Well, the industry has some exciting new innovations!

GT Runflat recently launched a new-generation puncture-proof operational tyre (PPOT) in the US. The revolutionary GT Runflat RFI (run flat insert) has evolved from the company’s range of tried-and-tested polyurethane PPOT conflict wheels. These have been successfully used in war zones by the US military to enable the free movement of mounted frames that are fitted to clearance vehicles. These vehicles sweep roads ahead of land convoys in order to detonate enemy landmines and other explosive devices.

Version 2 of GT Runflat’s PPOT landmine wheel.The US headquarters of GT Runflat is based in Georgia, and managing director Sandro Pagliarulo points out that the company has spent 20 years perfecting the technology, which has recently undergone extensive testing in the harsh and unforgiving climates of the rugged South African savanna. “The GT Runflat RFI is essentially a tyre within a tyre,” he says. “It comprises a pliable, non-pneumatic, solid doughnut of honeycombed section – the stiffness of which can be varied according to the deflection characteristics required.”

Research and development staff at GT Runflat ran tests on 42 different compounds to identify which would most economically deliver the wheel longevity required – and have since developed a unique molding process that allows precise production from the various polyurethanes according to the customer’s wheel load and surface pressure specifications.

Goodyear has also been doing exciting things, particularly relating to coach tyres.
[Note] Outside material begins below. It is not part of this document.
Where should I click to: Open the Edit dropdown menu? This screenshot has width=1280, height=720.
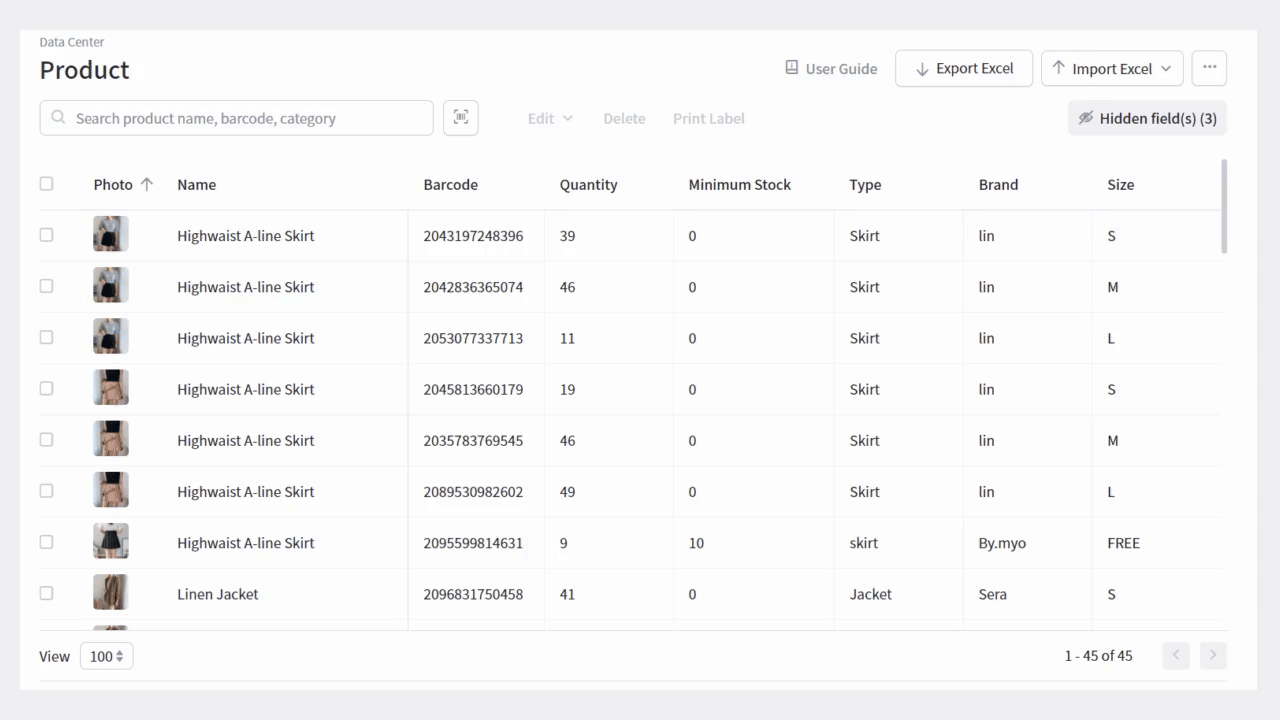[549, 118]
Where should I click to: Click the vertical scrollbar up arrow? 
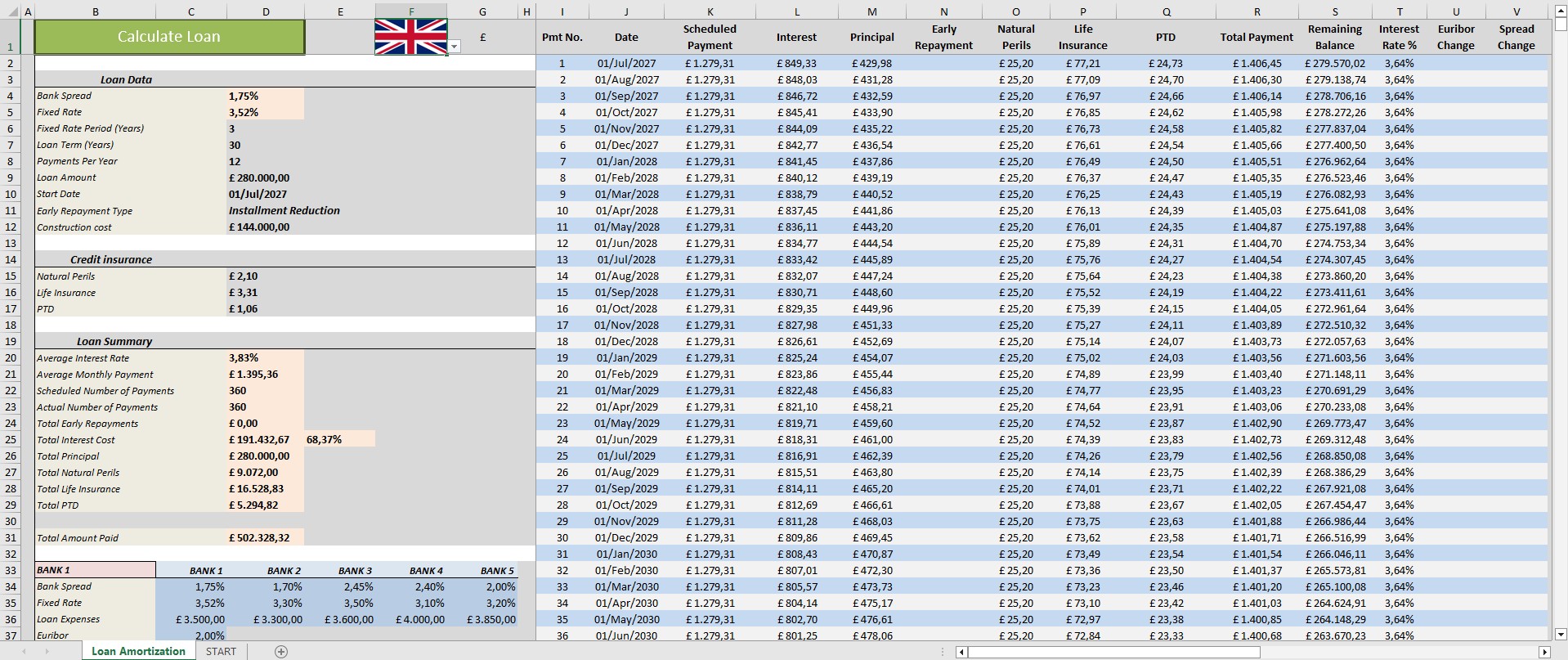(1560, 11)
The company unveiled a new coach tyre programme, which, along with the latest products and other technical developments from the tyre manufacturer, was shown at the IAA in September. The Goodyear Marathon Coach and Goodyear Ultra Grip Coach are both brand new tyres for modern coaches. The Marathon Coach is an all-position tyre, while the Ultra Grip is a winter drive tyre. Although Goodyear has been a major tyre supplier to the coach industry for many years, these are the first dedicated coach tyres offered by the company. Information revealed at the IAA underlined the outstanding wear characteristics and comfort features reported by coach fleet operators during extended customer testing. Goodyear is renowned for the development of innovative technologies and products.

Goodyear also unveiled a special truck built from LEGO bricks at the IAA, which played a key role in a charity project to support the European truck driver initiative, DocStop, which offers medical assistance to truck drivers on the road. The aim is to make sure that every truck driver in Europe has easy access to a doctor should they need one – just like at home.

It’s nice to see big contenders in the coach and truck tyre sector doing their bit for humanity, while promoting their latest technologies.